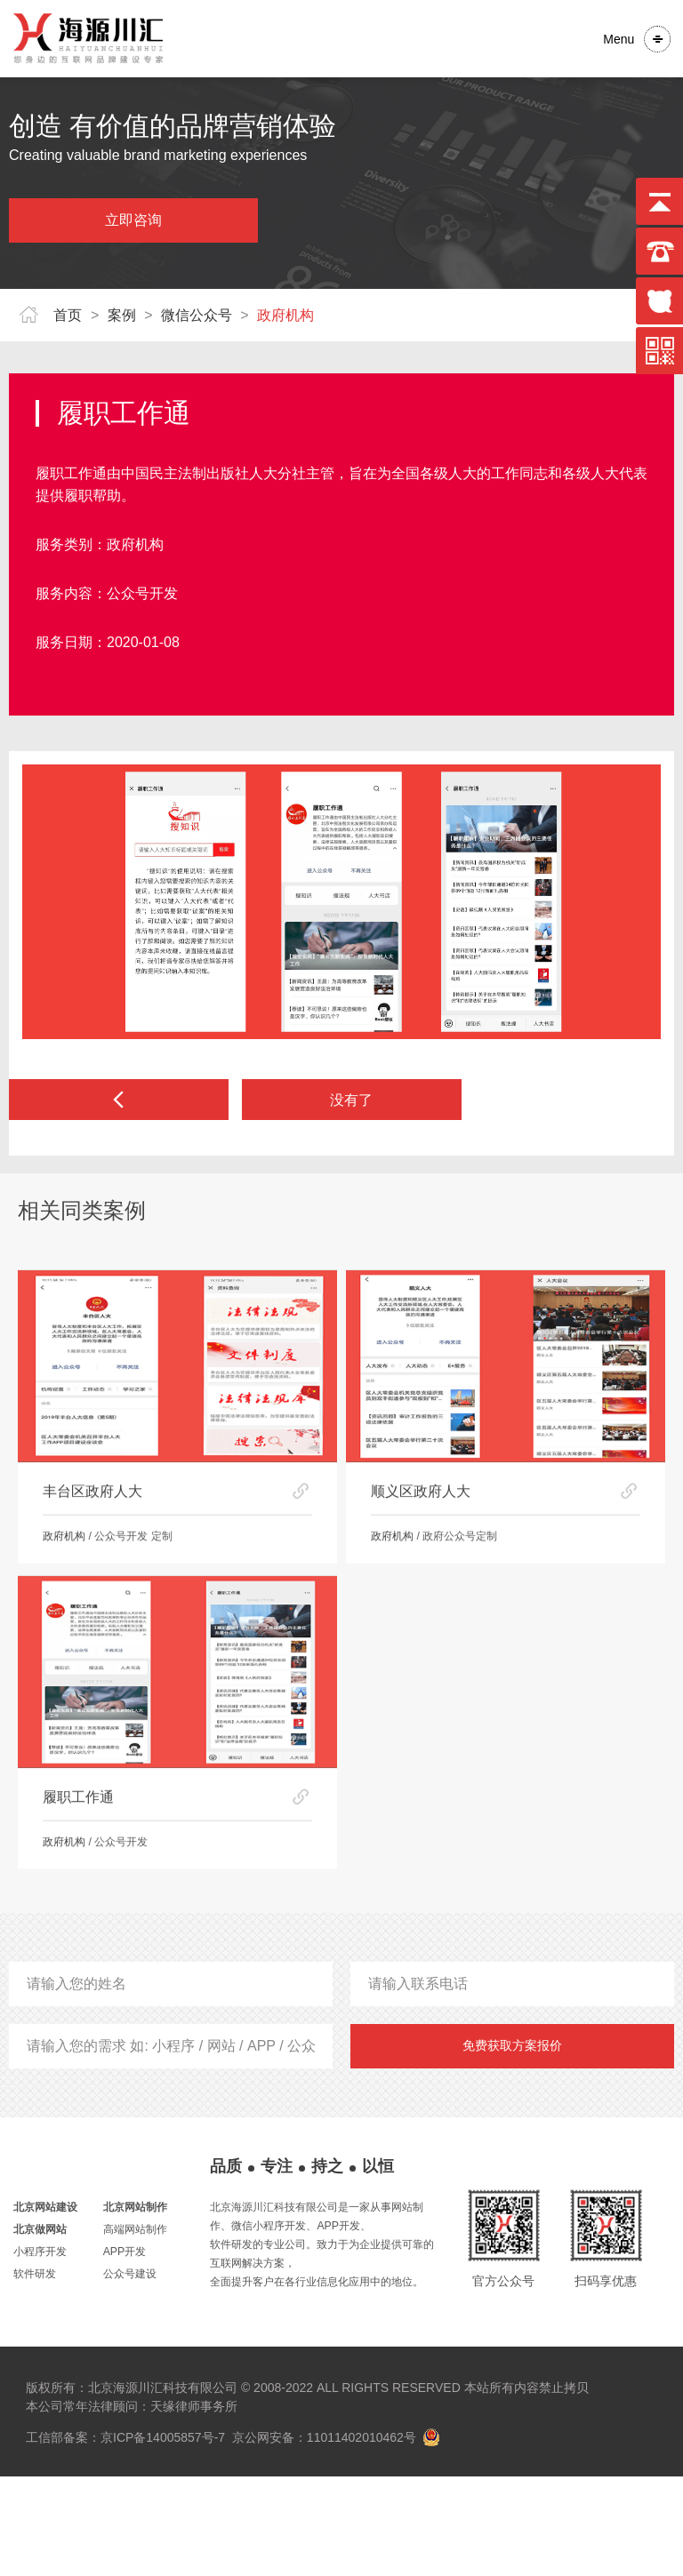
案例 (122, 315)
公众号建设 (130, 2373)
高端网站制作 (135, 2329)
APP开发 (125, 2351)
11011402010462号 (361, 2537)
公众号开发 (142, 593)
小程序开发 (40, 2351)
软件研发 (34, 2373)
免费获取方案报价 (512, 2145)
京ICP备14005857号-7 (162, 2537)
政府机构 (285, 315)
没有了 (351, 1101)
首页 (67, 315)
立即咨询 (133, 220)
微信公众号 (196, 315)
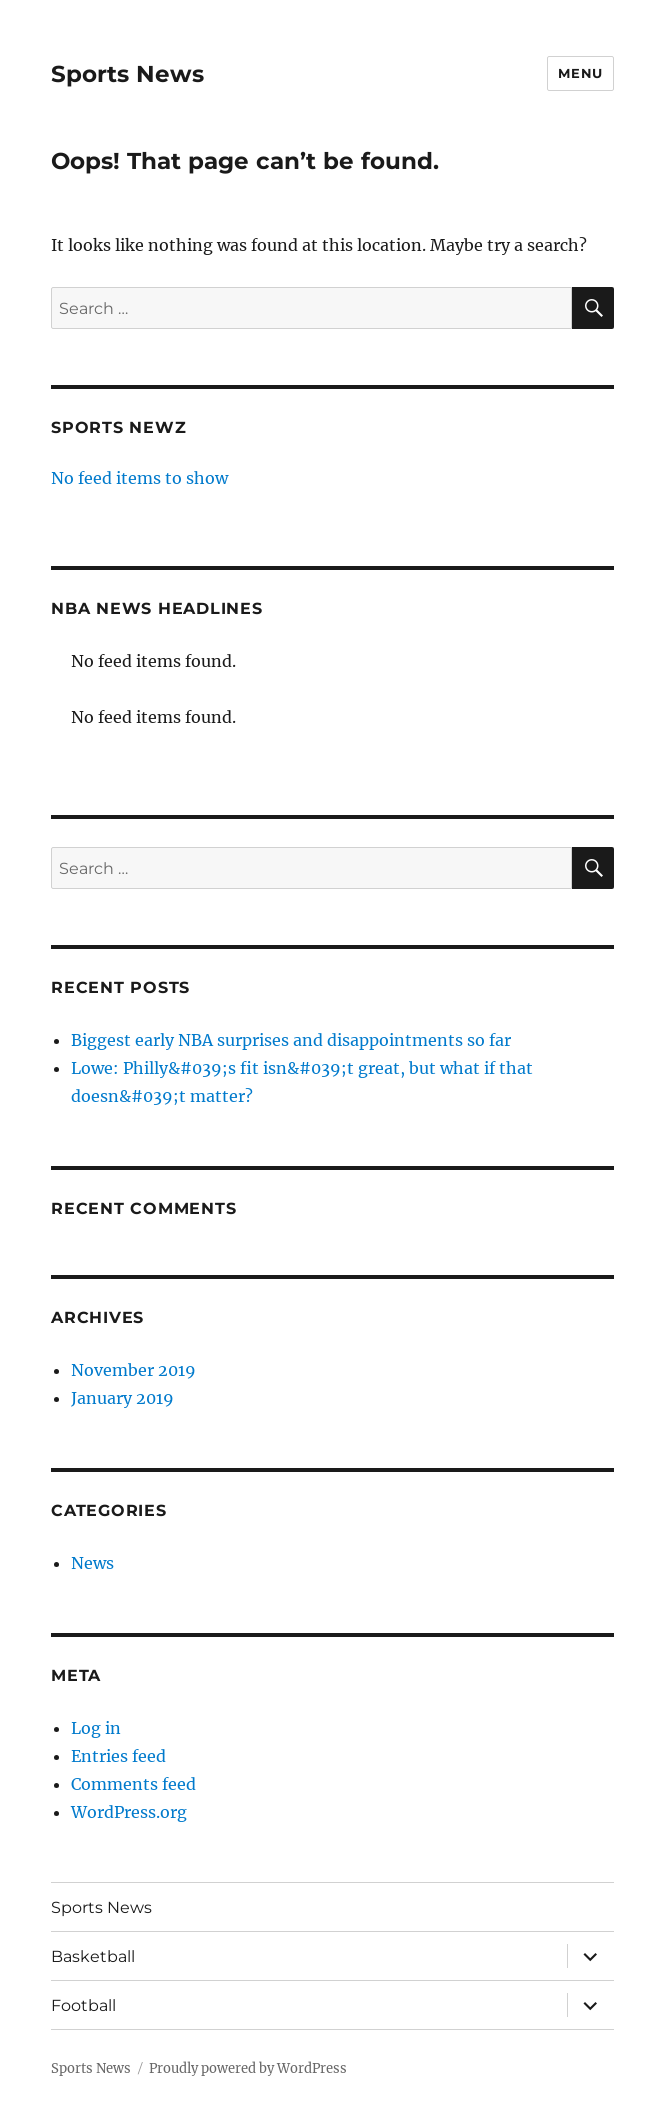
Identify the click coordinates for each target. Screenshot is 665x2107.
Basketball (93, 1956)
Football (83, 2005)
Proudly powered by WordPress (248, 2068)
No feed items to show (139, 478)
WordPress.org (129, 1812)
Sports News (127, 74)
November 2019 (133, 1370)
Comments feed (133, 1784)
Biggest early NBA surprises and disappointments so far (291, 1040)
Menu (580, 73)
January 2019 (122, 1398)
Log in (96, 1728)
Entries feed (118, 1756)
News (92, 1563)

################

Print every line of the items above word for word, leaving out the pictures.

案例 (122, 315)
公众号建设 (130, 2373)
高端网站制作 (135, 2329)
APP开发 (125, 2351)
11011402010462号 (361, 2537)
公众号开发 (142, 593)
小程序开发 (40, 2351)
软件研发 (34, 2373)
免费获取方案报价 (512, 2145)
京ICP备14005857号-7 (162, 2537)
政府机构 (285, 315)
没有了 (351, 1101)
首页 (67, 315)
立即咨询 (133, 220)
微信公众号 (196, 315)
Identify the click coordinates for each target. Screenshot is 665x2107.
Basketball (93, 1956)
Football (83, 2005)
Proudly powered by WordPress (248, 2068)
No feed items to show (139, 478)
WordPress.org (129, 1812)
Sports News (127, 74)
November 2019 (133, 1370)
Comments feed (133, 1784)
Biggest early NBA surprises and disappointments so far (291, 1040)
Menu (580, 73)
January 2019 (122, 1398)
Log in (96, 1728)
Entries feed (118, 1756)
News (92, 1563)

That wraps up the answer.